A common task in enterprise systems involves loading substantial volumes of data into PostgreSQL, often reaching tens or even hundreds of millions of rows. While it may seem straightforward to implement a loop in Java that calls the save() method for each record, this method can be excruciatingly slow. Even a well-optimized PostgreSQL instance cannot compensate for inefficient data handling by the application.
Spring and Hibernate Configuration
To enhance the speed of data insertion into PostgreSQL using Spring and Hibernate, we begin with the most apparent step: tuning the configuration.
Baseline Implementation Using Spring + Hibernate
Initially, we assess the duration of a basic insert operation. By downloading a clean Spring IO starter, we connect a repository, configure the entity, link to the database, and execute a simple transactional snippet that inserts random entities via the save() method:
@Transactional
fun saveBySpring(count: Int) {
val currencies = currencyRepo.findAll()
val accounts = accountRepo.findAll()
for (i in 0 until count) {
pdCustomRepository.save(
getRandomEntity(id = null, currencies.random(), accounts.random())
)
}
}
The results are less than impressive—over 10 minutes for the operation. This figure serves as our baseline as we explore ways to reduce it.

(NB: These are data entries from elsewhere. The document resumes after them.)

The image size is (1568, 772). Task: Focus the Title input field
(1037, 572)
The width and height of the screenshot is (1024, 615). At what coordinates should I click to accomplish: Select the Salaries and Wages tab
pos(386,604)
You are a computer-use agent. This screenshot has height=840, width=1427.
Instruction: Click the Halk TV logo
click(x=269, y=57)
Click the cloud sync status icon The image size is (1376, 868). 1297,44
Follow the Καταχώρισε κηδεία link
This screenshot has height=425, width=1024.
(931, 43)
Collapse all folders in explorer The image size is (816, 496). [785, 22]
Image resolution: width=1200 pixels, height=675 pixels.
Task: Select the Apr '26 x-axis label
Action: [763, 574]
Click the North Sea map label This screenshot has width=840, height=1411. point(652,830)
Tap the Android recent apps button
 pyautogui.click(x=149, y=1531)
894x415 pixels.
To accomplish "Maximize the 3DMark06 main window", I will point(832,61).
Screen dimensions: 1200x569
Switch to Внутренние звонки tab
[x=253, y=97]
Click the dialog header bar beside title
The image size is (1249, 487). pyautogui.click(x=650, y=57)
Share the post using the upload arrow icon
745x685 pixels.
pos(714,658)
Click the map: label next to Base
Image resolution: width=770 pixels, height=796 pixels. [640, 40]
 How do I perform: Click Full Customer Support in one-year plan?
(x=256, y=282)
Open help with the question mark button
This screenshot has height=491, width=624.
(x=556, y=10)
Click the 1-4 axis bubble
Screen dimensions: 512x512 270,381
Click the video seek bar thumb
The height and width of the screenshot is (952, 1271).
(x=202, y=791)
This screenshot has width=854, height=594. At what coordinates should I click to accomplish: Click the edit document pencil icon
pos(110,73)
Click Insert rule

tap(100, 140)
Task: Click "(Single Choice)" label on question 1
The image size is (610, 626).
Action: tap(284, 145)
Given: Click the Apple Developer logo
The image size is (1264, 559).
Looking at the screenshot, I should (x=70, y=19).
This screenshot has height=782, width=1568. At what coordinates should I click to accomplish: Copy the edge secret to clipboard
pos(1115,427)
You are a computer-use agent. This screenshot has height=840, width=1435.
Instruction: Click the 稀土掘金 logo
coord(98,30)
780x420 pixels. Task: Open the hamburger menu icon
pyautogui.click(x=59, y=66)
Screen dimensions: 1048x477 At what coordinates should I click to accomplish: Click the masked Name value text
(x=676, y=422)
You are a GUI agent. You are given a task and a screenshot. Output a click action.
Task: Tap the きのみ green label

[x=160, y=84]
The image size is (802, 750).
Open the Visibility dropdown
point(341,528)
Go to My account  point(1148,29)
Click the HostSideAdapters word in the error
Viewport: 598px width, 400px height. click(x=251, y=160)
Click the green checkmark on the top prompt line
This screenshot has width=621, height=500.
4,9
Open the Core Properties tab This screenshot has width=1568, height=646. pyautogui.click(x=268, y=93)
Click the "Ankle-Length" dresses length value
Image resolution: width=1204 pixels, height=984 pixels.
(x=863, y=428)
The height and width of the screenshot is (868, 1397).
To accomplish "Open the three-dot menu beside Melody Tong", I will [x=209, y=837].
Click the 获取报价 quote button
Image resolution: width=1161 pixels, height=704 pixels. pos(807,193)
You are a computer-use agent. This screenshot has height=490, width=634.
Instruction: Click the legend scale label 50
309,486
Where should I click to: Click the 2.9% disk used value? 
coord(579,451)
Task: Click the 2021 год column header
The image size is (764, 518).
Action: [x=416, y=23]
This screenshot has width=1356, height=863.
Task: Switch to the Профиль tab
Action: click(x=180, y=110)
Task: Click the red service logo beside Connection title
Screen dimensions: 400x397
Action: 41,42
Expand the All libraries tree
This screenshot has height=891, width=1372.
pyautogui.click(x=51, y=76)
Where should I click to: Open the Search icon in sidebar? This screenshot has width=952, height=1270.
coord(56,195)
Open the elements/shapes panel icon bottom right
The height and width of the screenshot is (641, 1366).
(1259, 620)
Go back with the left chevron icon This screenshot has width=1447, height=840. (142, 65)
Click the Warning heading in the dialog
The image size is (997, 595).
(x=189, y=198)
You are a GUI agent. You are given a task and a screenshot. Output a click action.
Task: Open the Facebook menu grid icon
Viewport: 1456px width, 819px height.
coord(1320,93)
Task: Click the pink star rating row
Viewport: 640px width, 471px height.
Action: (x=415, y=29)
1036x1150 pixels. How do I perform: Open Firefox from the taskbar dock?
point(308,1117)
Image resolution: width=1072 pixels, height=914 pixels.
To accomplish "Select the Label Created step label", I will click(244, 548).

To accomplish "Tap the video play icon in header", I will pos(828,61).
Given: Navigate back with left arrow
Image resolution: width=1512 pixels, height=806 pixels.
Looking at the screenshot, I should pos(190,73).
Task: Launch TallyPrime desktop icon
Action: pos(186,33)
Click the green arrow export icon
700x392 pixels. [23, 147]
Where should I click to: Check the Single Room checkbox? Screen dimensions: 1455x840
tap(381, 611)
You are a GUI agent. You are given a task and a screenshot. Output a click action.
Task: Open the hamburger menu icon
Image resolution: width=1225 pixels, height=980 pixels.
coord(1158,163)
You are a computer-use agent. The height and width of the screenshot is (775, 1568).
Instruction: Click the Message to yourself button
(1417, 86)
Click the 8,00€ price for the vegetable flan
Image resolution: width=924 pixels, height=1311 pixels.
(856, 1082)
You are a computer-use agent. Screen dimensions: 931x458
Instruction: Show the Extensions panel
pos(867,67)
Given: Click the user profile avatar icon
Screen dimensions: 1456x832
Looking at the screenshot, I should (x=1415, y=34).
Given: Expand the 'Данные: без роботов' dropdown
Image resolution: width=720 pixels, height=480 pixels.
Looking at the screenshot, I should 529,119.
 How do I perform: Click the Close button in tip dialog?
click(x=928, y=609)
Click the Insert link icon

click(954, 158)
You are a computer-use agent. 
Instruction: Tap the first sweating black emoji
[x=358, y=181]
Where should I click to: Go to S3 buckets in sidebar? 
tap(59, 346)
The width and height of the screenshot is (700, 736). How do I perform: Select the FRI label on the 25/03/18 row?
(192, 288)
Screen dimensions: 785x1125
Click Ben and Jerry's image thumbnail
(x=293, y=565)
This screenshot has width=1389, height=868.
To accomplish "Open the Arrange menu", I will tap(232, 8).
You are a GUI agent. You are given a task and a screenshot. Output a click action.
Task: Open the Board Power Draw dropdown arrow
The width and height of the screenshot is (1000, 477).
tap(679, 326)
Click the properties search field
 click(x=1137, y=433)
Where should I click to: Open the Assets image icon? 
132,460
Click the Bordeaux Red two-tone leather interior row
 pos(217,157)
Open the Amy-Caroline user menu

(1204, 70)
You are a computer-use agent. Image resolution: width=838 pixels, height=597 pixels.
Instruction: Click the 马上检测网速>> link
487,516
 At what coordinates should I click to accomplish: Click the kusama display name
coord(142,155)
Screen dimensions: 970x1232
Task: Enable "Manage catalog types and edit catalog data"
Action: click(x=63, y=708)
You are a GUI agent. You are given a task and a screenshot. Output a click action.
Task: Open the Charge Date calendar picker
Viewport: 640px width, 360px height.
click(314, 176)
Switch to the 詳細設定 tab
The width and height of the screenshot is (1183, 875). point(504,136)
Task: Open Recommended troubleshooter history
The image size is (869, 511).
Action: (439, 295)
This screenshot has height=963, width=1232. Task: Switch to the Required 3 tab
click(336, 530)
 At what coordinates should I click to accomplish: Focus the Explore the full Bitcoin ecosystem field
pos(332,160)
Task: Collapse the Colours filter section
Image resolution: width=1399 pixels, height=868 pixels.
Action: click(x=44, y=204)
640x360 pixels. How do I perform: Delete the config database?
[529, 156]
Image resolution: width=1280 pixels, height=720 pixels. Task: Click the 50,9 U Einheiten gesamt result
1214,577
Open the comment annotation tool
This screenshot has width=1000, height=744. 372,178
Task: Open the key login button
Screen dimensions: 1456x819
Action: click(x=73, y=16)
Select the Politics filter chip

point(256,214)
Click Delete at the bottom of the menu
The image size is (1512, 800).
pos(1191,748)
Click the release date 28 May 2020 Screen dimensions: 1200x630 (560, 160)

Additionally, Hibernate’s memory consumption is noteworthy; it retains every object in the session-level cache until the transaction concludes. A small heap size could easily lead to an OutOfMemoryError. Enabling logging reveals that data is sent to the database at the moment save() is invoked, rather than at the end of the entity generation process.
Hibernate’s generate_statistics setting offers valuable insights into the queries dispatched to the database. In our case, 4 million records were transmitted, with none batched. Batching is essential; it’s akin to moving books in stacks rather than one by one. Let’s explore how to implement batching effectively.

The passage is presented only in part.